EXERCISE. Please output the part of the Khovanshchina review from "Another factor to" to "drink at 42?", copied word for word.

TEXT FOR ANALYSIS.

So why is this production by a long way the most gripping of the half dozen or so I’ve seen in the past thirty-odd years? The uniformly superb quality of the singing and playing is obviously the most important factor. Without that, Khovanshchina would crash on take-off: a less performance-proof opera hardly exists. But I have reluctantly to admit that it also responds brilliantly to the mobile context. In the Freedom Tent the audience stands for the entire three hours of Musorgsky’s score, turning this way and that to face a series of platforms and arenas (designers Samal Blak and Giuseppe Di Iorio), being pushed around and kettled up like any crowd of innocent bystanders at a perfectly legal demonstration. The choral scenes, especially, take on terrific energy from the sense of mobile space and the sheer presence of top-class choral singers elbowing their way through the audience, or popping up next to you, so that for a minute you wonder if you aren’t supposed to be joining in (I did once – the music is so irresistible.
Another factor to do with this extraordinary space is the placing of the orchestra, on a rostrum along one side of the tent and a good ten or twelve feet up. To be able to hear the orchestra in this way – in Shostakovich’s powerful if sometimes anachronistically scored version – is a marvellous bonus which, on the whole, doesn’t prejudice vocal balance or (with some minor exceptions) ensemble. The playing by the City of Birmingham Symphony Orchestra under Stuart Stratford is beyond praise. And in this version we hear so much music that Rimsky-Korsakov, in his original “completion,” left out, including the marvellous, incomprehensible scene in which the Scribe is tormented by a crowd of Muscovy homeless and his booth smashed up. Oh dear! Why couldn’t Musorgsky have lived to be seventy instead of dying of drink at 42?

EXTRACTED MATERIAL.
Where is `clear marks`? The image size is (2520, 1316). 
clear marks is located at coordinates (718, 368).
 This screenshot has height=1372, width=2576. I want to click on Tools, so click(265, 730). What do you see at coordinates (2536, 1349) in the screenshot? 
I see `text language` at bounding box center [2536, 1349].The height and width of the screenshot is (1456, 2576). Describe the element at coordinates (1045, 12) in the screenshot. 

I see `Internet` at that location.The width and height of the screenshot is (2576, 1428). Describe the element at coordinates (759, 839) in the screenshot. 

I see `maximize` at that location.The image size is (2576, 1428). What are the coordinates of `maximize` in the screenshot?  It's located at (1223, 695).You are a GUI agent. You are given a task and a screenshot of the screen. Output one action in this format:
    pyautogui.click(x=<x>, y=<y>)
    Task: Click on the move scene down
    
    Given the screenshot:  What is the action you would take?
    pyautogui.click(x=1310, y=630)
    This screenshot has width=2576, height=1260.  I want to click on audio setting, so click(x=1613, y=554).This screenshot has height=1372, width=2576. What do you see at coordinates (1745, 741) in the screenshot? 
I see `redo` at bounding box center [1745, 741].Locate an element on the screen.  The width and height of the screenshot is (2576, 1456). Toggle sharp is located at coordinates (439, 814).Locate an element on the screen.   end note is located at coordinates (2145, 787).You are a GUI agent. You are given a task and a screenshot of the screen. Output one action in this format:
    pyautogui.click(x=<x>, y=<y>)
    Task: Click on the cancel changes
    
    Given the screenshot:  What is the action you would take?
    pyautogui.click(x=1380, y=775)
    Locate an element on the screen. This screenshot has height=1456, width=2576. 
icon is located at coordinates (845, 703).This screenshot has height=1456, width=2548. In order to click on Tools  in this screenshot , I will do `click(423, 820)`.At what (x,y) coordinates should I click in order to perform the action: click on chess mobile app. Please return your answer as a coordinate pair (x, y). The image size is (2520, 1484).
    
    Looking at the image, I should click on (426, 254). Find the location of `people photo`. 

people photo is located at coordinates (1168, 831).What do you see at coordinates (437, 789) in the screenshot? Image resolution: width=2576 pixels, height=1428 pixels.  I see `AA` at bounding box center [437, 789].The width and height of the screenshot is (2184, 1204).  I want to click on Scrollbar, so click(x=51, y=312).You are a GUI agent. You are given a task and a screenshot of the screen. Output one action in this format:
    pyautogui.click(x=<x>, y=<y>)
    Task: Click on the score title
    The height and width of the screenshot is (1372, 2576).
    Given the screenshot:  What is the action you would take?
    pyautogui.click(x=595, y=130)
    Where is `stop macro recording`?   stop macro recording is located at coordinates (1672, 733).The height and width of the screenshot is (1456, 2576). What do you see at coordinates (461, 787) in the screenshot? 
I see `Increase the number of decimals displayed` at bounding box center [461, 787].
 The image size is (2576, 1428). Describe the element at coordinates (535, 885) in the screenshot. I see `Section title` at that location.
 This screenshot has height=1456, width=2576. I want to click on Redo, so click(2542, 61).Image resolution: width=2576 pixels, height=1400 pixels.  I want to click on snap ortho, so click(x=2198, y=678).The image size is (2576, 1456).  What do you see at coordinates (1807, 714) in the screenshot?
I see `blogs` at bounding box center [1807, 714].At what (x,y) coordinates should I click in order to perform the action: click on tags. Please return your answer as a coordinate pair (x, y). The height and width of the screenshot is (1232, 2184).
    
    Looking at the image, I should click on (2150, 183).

OUTPUT BELOW.
Another factor to do with this extraordinary space is the placing of the orchestra, on a rostrum along one side of the tent and a good ten or twelve feet up. To be able to hear the orchestra in this way – in Shostakovich’s powerful if sometimes anachronistically scored version – is a marvellous bonus which, on the whole, doesn’t prejudice vocal balance or (with some minor exceptions) ensemble. The playing by the City of Birmingham Symphony Orchestra under Stuart Stratford is beyond praise. And in this version we hear so much music that Rimsky-Korsakov, in his original “completion,” left out, including the marvellous, incomprehensible scene in which the Scribe is tormented by a crowd of Muscovy homeless and his booth smashed up. Oh dear! Why couldn’t Musorgsky have lived to be seventy instead of dying of drink at 42?